La solitude du chef d’entreprise face aux innombrables décisions à prendre n’est pas une légende. Pour Guillaume Beaufort, franchisé chez RBMG, une solution s’impose : externaliser une partie du travail en recrutant un copilote pour l’entreprise qui aidera le chef d’entreprise à se projeter dans l’avenir.

Vous avez du mal à bien gérer votre entreprise ? Recrutez un conseiller financier. Le terme peut faire peur, c’est donc pour cette raison que Guillaume Beaufort préfère parler de copilote.
« Il ne s’agit pas de l’expert-comptable qui a pour principale mission la tenue de la comptabilité de l’entreprise en présentant la situation comptable et financière a posteriori. Son rôle est indispensable mais pas suffisant pour répondre aux préoccupations quotidiennes du chef d’entreprise qui doit se projeter dans l’avenir », analyse Guillaume. D’où l’idée d’externaliser un recrutement en confiant des missions récurrentes, par exemple trois jours par mois pendant six mois, à un copilote spécialiste de la finance et de la gestion d’entreprise. Où dénicher cette perle rare ? « Via Pôle emploi, l’Association pour l’emploi des cadres (Apec) ou encore dans des structures type RBMG », détaille Guillaume. Le coût de la prestation, lui, dépend de la durée de la mission et de sa complexité.
COMMENT CHOISIR ?
Un tel copilote doit parfaitement comprendre l’ensemble des mécanismes
financiers et comptables d’une entreprise. « C’est indispensable, mais pas suffisant », affirme celui qui pendant des années a été contrôleur de gestion dans différentes sociétés de la région marseillaise. Le copilote doit également être à l’aise avec l’ensemble des outils informatiques. « Il
doit aussi posséder de grandes qualités en matière de savoir-être. Il ne doit pas avoir peur de dire non au chef d’entreprise et être capable de l’alerter quand ce dernier prend trop de risques. Enfin, il doit être pédagogue et savoir vulgariser son expertise. » Pour bien faire son travail, le copilote doit aller sur le terrain pour mieux appréhender le fonctionnement de l’entreprise, de son manager et des collaborateurs. « Surtout, évitez de
recruter quelqu’un qui ne parle que par acronymes et anglicismes ! Le copilote doit devenir la personne de confiance du chef d’entreprise. »
AIDE À LA DÉCISION…
Quel rôle faire jouer à un tel copilote ?
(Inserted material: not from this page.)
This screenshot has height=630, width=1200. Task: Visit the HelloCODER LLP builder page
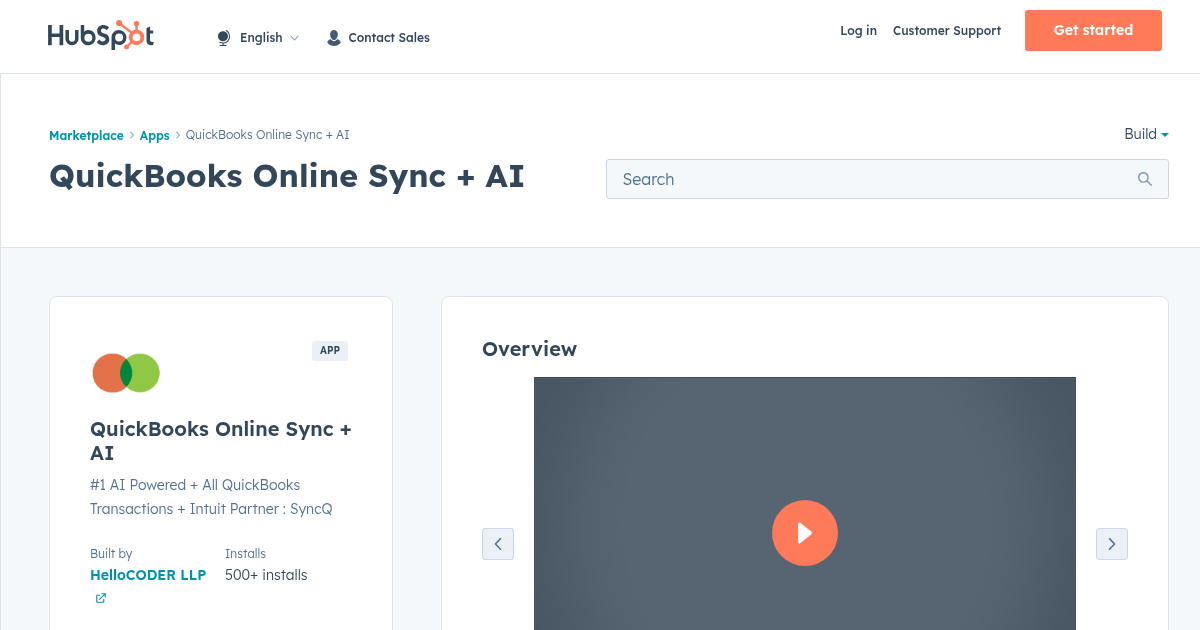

« Sa mission est d’apporter des éléments d’aide à la décision au chef d’entreprise », affirme Guillaume. Avant d’ajouter : « On peut donc tout lui demander. En période de crise sanitaire, l’analyse de la structure de coûts pour identifier les sources de gaspillage s’avère cruciale. Tout comme l’identification de toutes les charges qui peuvent être reportées ou encore
l’identification de toutes les sources de financement possible. »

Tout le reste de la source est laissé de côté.